- Written request 1
Output the poetry review text below in full, with every word and mark kept as it appears.

- Text shown
▽

And now to Poetry, where childhood is the home address. Poets never grow up, of course -- but that's another column. In the following discussion of six new books of poems, I must come clean about a few -- I have written blurbs for more than one and two of the authors were my students. So: here are brief extended endorsements rather than full-length reviews.

These books are all provocative and beautifully crafted and, in my opinion, worth reading again and again. The themes of loneliness and memory are paramount in all -- in Howard Altmann's startling In This House from Turtle Point Press, the two are inextricably wed. "When all that consoled consoles no longer/loneliness finds a room inside the one it knows." Loneliness is a shelter but also an escape from the familiar -- and, in the famous Dickinson example, the result of the soul selecting its own society, then "shutting the door." These poems seem hermetic, mysterious, but also open, intriguing, welcoming.

The God of Loneliness is the title of a new collection of selected poems by Philip Schultz, winner of the 2008 Pulitzer Prize. His poems create a persona which is Whitmanesque, great in spirit, alive with chutzpah, talky, darkly funny. Here's a typical amazement: "Sometimes, late at night/we, my happiness and I, reminisce/lifelong antagonists/enjoying each other's company." There are five of this poet's books represented here -- and they provide a history of an utterly engaging original American voice.

△

- Written request 2
Return the lines of the records that start at the line containing "Given: Switch the map to Satelit view" and end at the line containing "Looking at the", both included, copying them verbatim and giving nothing else.

- Task inputs
▽

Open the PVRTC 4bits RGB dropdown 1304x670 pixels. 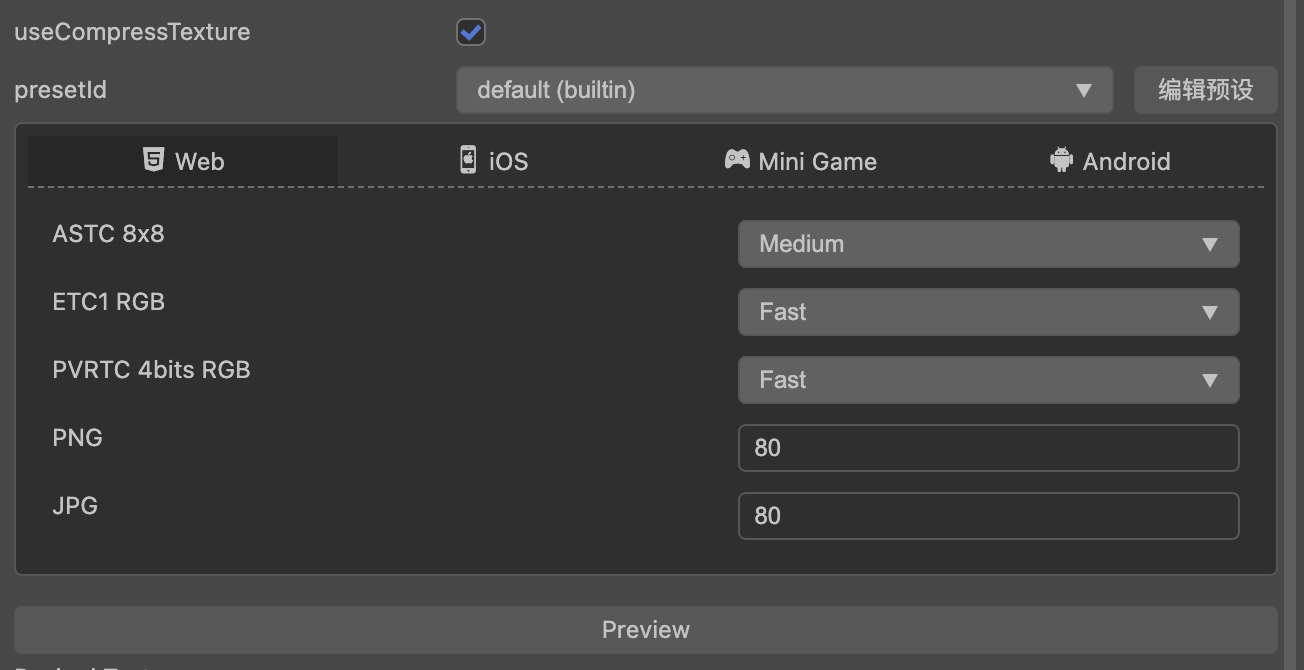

△
▽

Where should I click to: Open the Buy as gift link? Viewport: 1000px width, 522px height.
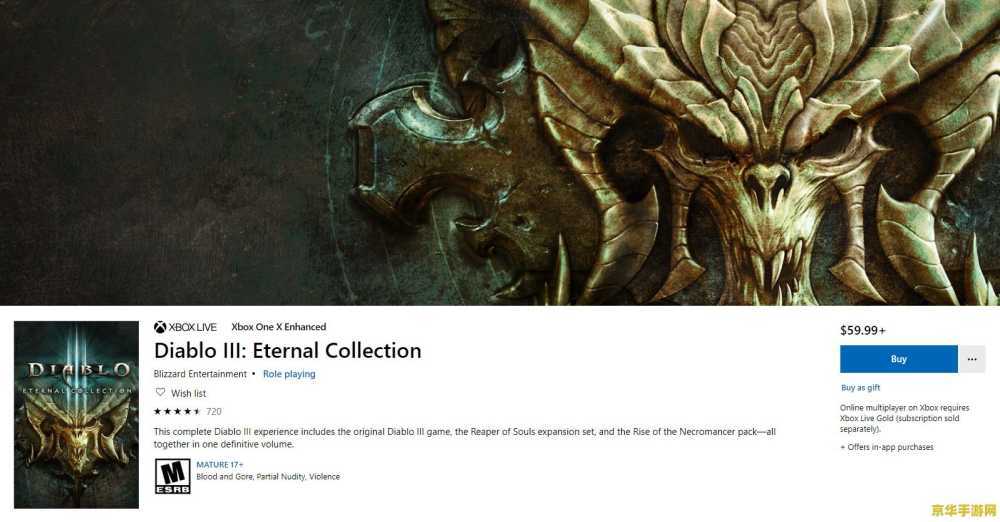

△
▽

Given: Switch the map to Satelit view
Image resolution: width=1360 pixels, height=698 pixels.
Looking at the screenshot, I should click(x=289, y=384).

△

- Exercise output 1
And now to Poetry, where childhood is the home address. Poets never grow up, of course -- but that's another column. In the following discussion of six new books of poems, I must come clean about a few -- I have written blurbs for more than one and two of the authors were my students. So: here are brief extended endorsements rather than full-length reviews.

These books are all provocative and beautifully crafted and, in my opinion, worth reading again and again. The themes of loneliness and memory are paramount in all -- in Howard Altmann's startling In This House from Turtle Point Press, the two are inextricably wed. "When all that consoled consoles no longer/loneliness finds a room inside the one it knows." Loneliness is a shelter but also an escape from the familiar -- and, in the famous Dickinson example, the result of the soul selecting its own society, then "shutting the door." These poems seem hermetic, mysterious, but also open, intriguing, welcoming.

The God of Loneliness is the title of a new collection of selected poems by Philip Schultz, winner of the 2008 Pulitzer Prize. His poems create a persona which is Whitmanesque, great in spirit, alive with chutzpah, talky, darkly funny. Here's a typical amazement: "Sometimes, late at night/we, my happiness and I, reminisce/lifelong antagonists/enjoying each other's company." There are five of this poet's books represented here -- and they provide a history of an utterly engaging original American voice.

- Exercise output 2
Given: Switch the map to Satelit view
Image resolution: width=1360 pixels, height=698 pixels.
Looking at the screenshot, I should click(x=289, y=384).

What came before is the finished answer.